**WHAT YOU SHOULD DO**
Exactly and only the lines below from the one containing "Where should I click to: Click the JWT" down to the one containing "Screen dimensions: 1710x550" are wanted, both included; please exclude every picture.

**EXERCISE INPUT**
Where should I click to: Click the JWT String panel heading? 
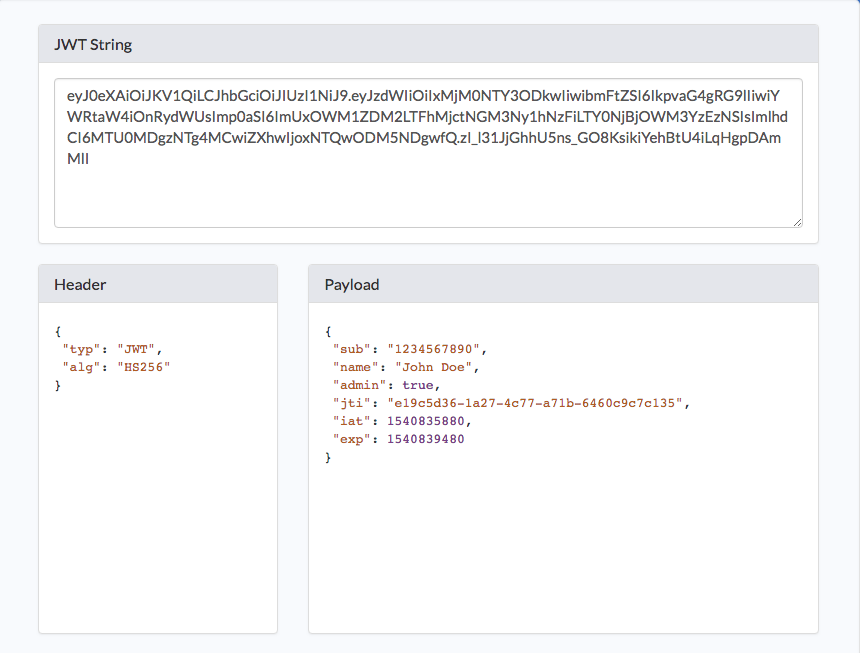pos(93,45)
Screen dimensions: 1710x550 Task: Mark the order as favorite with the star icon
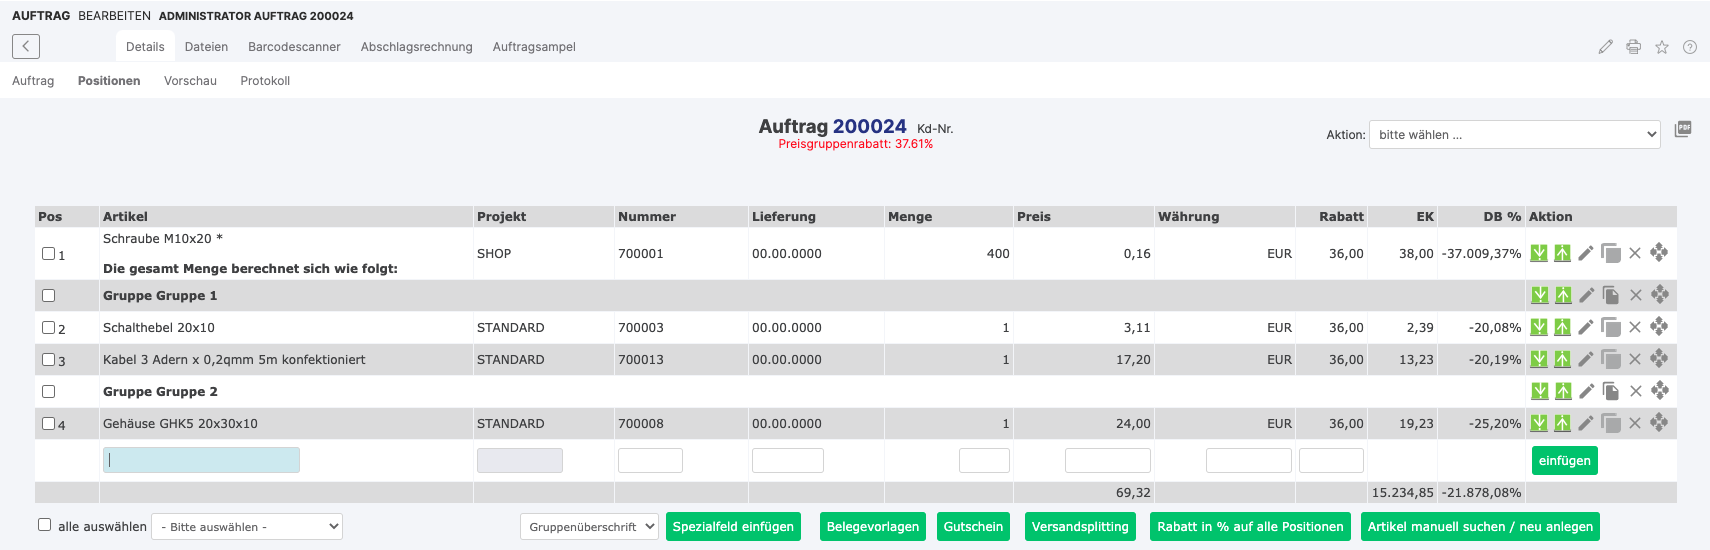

==

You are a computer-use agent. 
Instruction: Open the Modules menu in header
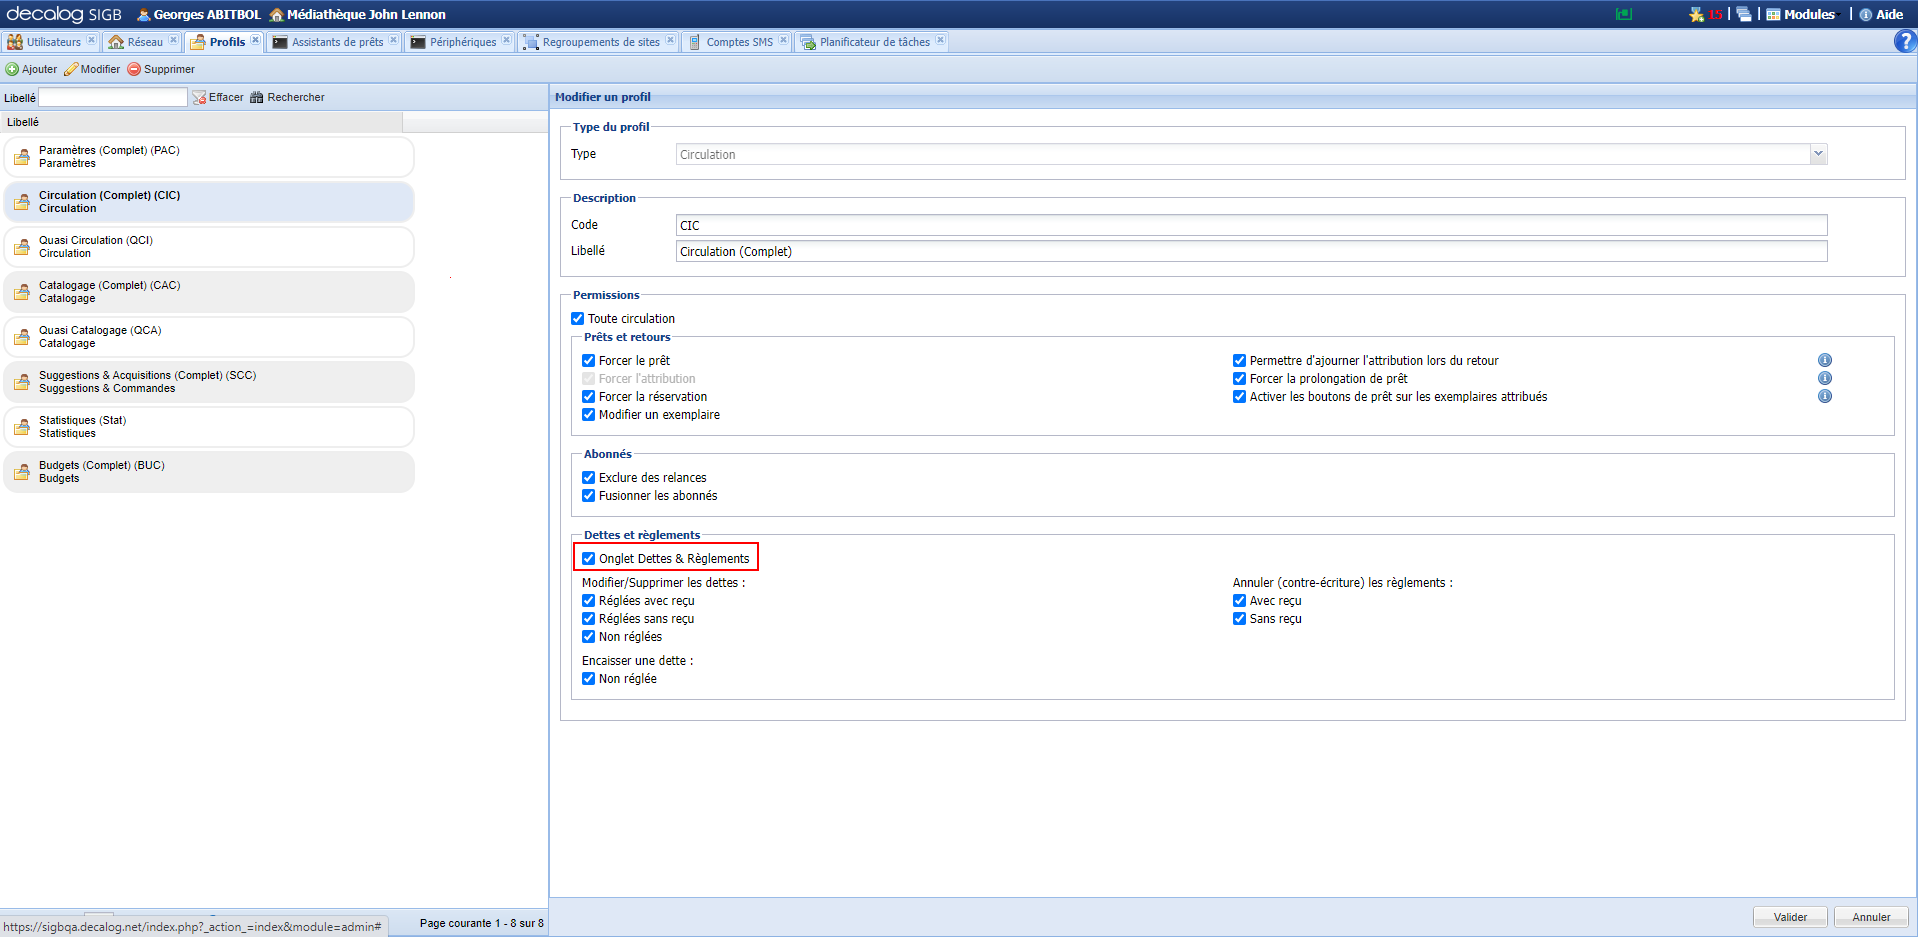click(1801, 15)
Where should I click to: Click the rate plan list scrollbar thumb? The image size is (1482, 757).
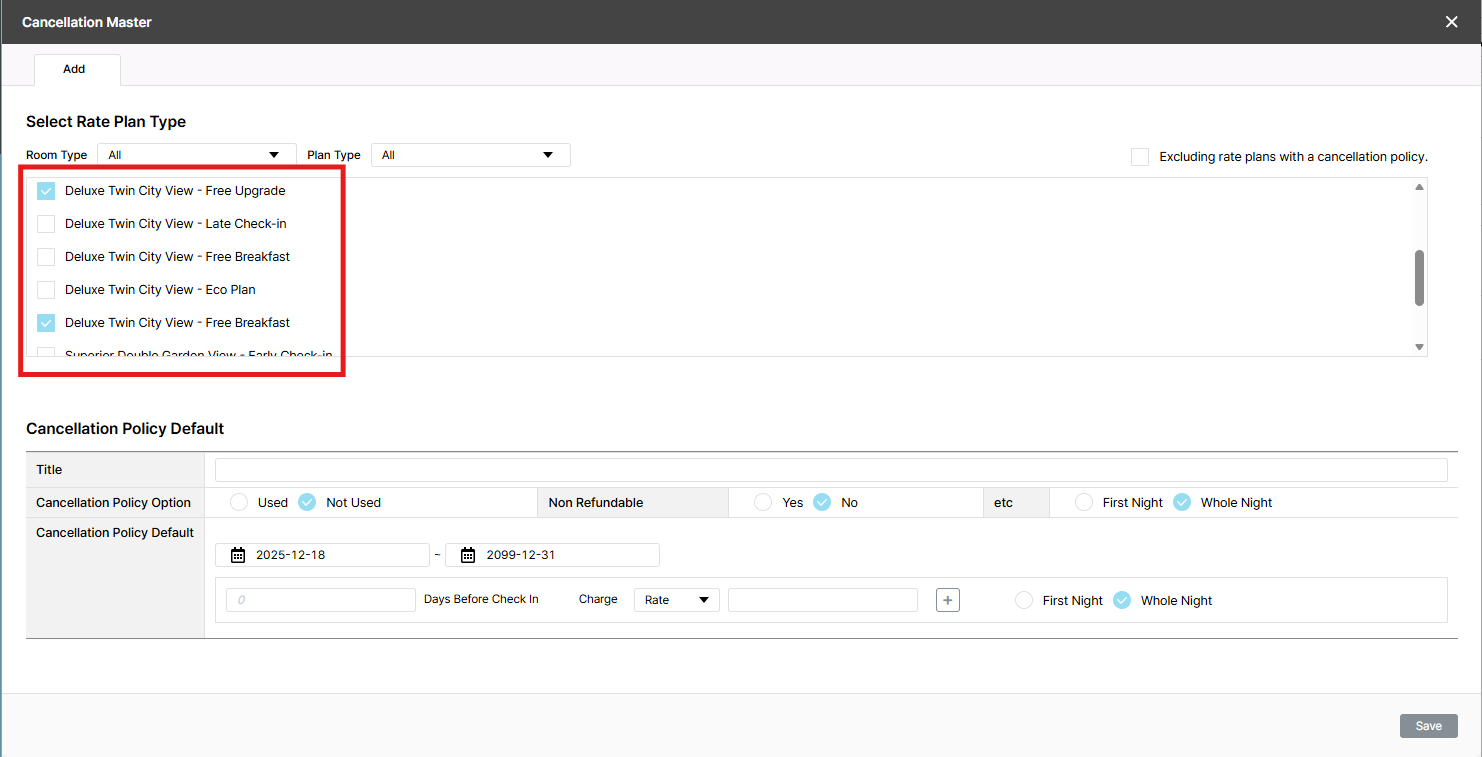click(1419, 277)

**SOLVED PROBLEM**
Where should I click to: Click the JWT String panel heading? 
pos(93,45)
Screen dimensions: 1710x550 Task: Mark the order as favorite with the star icon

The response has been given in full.